Initially she didn’t see much of a family resemblance between her and her brothers. Her dark hair and Asian eyes seemed markedly different from their features. But they noticed a resemblence right away.

“The first thing they said was, ‘You have the Lucas nose!’ ” said Scroggins, with a laugh. “I had never liked my nose, but now somebody likes it.”

The siblings noticed they all have the same cheekbone structure, emphasized when they smile, and they have many of the same interests and hobbies.

“There were lots of silly things . . . like we all like table games. Their favorite is Settlers of Catan. Well that’s my favorite too,” said Scroggins.

She loves puzzles and Southwestern style, and so did her late halfsister, Cathy, who was an artist. Scroggins had considered studying art in college, but chose music instead.

And it turns out that Jeff and Eric also have a talent for music. There were common medical histories too — from hernias to cancer.

That was valuable information for Scroggins, who never had any family medical history to provide doctors when they asked. It also made her feel connected to people in a way she never had before.

“It makes me feel like I belong somewhere,” she remarked. “Not just like I dropped out of the sky.”

Scroggins only spent a couple of days with her brothers in May, but she will be going back in September for the full Lucas family reunion.

“Barbie, who lives in California, has already told me they ordered T-shirts with my grown-up picture on one side and my little kid picture on the other. And it says, ‘Lost But Found,’ ” said Scroggins.

She used that same description as the title for a book she is writing on how she came to find her biological family. “Lost & Found, a DNA Connection” is expected to be completed next month. She hopes others who are doing DNA research will find it useful or, if nothing else, encouraging.
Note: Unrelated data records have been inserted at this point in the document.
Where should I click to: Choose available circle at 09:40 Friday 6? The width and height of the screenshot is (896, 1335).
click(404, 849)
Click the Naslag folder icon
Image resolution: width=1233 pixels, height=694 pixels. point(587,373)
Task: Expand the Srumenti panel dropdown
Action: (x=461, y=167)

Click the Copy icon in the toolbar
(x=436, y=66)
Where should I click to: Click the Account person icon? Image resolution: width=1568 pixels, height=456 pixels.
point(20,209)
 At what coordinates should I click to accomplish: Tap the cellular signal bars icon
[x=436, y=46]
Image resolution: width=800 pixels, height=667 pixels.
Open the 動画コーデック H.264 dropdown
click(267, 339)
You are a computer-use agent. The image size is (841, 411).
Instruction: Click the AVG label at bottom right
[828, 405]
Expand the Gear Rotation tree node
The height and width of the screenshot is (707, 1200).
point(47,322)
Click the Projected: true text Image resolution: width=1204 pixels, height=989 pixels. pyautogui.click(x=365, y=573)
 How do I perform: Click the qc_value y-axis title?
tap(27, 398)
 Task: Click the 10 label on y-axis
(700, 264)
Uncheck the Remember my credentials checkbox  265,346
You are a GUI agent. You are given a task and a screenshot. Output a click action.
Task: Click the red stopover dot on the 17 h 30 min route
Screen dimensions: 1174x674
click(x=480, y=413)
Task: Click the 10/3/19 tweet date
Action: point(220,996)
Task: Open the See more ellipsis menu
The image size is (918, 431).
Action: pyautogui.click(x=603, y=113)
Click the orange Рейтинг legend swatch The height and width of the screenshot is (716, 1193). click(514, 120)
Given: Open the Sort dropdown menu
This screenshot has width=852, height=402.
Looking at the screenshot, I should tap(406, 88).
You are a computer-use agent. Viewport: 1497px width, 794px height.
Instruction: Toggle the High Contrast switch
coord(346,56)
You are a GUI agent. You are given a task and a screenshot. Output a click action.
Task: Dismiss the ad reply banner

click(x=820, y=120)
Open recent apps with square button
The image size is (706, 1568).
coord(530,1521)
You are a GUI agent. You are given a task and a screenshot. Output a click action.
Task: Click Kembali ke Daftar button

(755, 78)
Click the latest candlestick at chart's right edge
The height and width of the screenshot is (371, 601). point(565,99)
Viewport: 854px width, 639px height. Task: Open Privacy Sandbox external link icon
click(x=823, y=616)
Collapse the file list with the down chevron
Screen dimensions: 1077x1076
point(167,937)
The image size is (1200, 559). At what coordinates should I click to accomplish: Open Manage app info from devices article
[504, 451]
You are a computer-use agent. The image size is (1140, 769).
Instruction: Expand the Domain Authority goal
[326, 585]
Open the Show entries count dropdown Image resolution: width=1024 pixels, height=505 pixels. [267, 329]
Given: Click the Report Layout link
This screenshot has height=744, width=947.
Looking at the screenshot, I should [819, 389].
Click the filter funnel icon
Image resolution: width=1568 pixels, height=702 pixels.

“Even if it seems utterly impossible to find your relatives,” she said.

Scroggins has looked into tracking down her mother, Sadaku, who went by the name Eriko, but the cultural barrier has made finding information difficult. Her mom (Mary James) always suspected that Sadaku would have come to America at some point, but searches here haven’t uncovered anything fruitful.

“It’s hard to even think about,” said Scroggins, about the possibility of finding her mother. “That would really be mind-boggling. It’s the kind of thing you hope for but you think it’s unlikely.”

Finding her father and siblings has been enough for her, “like a dream,” she said, because everything has been perfect . . . before I didn’t even know if he knew about me, and the diary proved that he did.”